Svenja Adolphs' book comes in two unequal parts. The first part, covering
chapters one to five and chapter seven is based on her PhD thesis from 2001,
chapter six and the last paragraph of chapter seven are based on her most recent
research, concerned with linking audio-visual data with written data as part of
her investigation of pragmatic functions.

This is a slim volume (it has 150 pages in total) clearly aimed at the
postgraduate and academic reader with sufficient knowledge of both Speech Act
theory and Corpus Linguistics.

For the main part, Adolphs clearly displays that she has read widely to discuss
the issues her PhD thesis are concerned with and her bibliography up to the year
2000 is certainly of value to anyone working in this area. This book has the
stated aim to ''explore further the relationship between corpus linguistics and
pragmatics by developing a new approach to the analysis of utterance function
that is based on corpus data''(p.16). This is a valuable contribution. Speech Act
Theory, the main pillar for the study of pragmatics, had no computer-based
corpus research available. Consequently, the theory remained largely based on
made-up examples. Adolphs highlights the limitations that the study of
pragmatics without the use of attested language-in-use has. Referring to the
work of Michael Stubbs (1996) she discusses the benefits close corpus analysis
would bring to the field.

Indeed, the use of spoken language in linguistic research remains
under-represented. In Corpus Linguistics (CL), analysis of written texts now
works with corpora that can contain billions of words. Adolphs describes in some
detail the difficulties researchers face when it comes to corpora of spoken
text.
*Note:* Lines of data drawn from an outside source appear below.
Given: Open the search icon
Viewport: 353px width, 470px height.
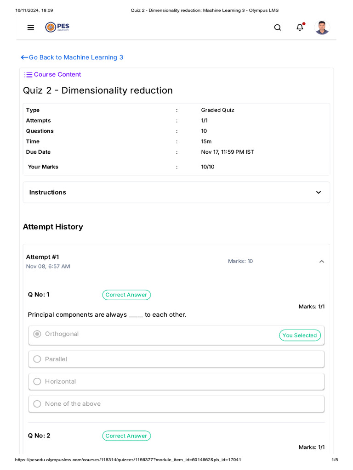Looking at the screenshot, I should point(278,28).
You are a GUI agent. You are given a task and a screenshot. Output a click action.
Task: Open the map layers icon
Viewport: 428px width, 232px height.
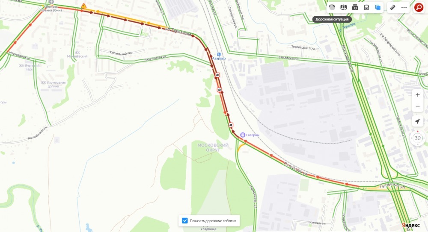(378, 7)
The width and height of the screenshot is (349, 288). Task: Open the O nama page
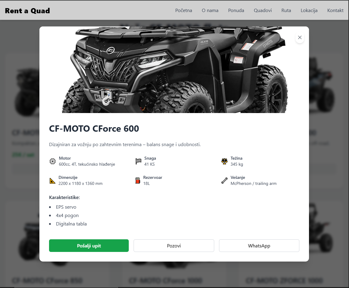tap(210, 11)
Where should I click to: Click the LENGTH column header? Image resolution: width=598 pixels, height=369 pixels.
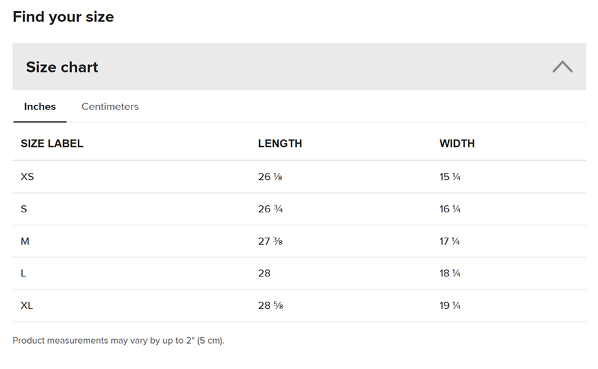click(280, 144)
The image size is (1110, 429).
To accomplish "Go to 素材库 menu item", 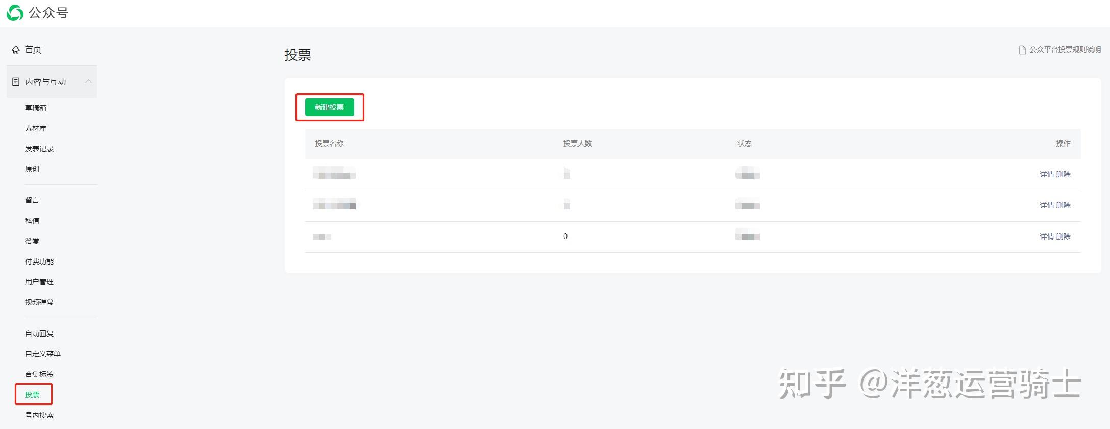I will pos(36,128).
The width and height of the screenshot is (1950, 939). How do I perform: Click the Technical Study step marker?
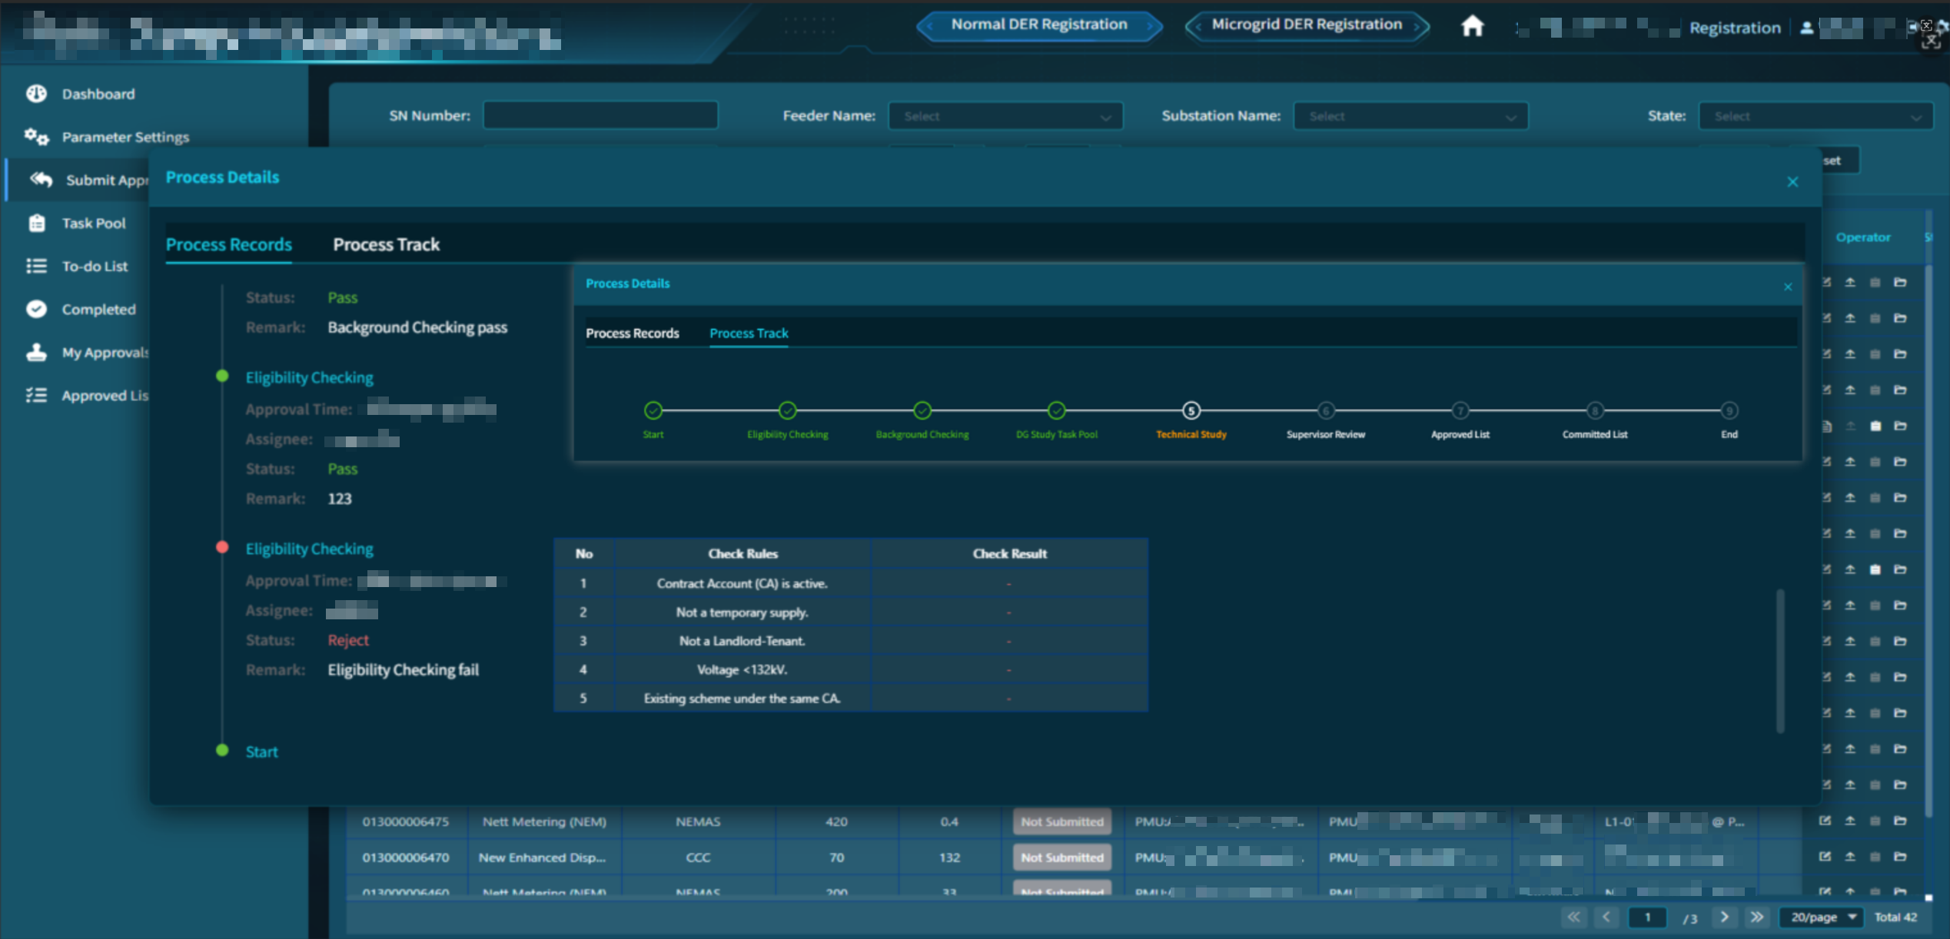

The main restraints are the funds available to collect data and
transcribe, the mode of transcription chosen that already filters the original
data and, subsequently, the small size and limited frequencies presented by all
available data in comparison to written corpora.

Chapters one and two serve as an introduction to the book: Chapter one is a
general overview and chapter two is concerned with (spoken) corpus construction,
in particular, the construction of the Cambridge and Nottingham Corpus of
Discourse in English – CANCODE.

The book comes into its own in chapter three, when some real research is
presented. Adolphs discusses at length one ''particular speech act, that of
making suggestions, to illustrate how a close analysis of corpus data can inform
pragmatic theories and methodologies'' (p. 43).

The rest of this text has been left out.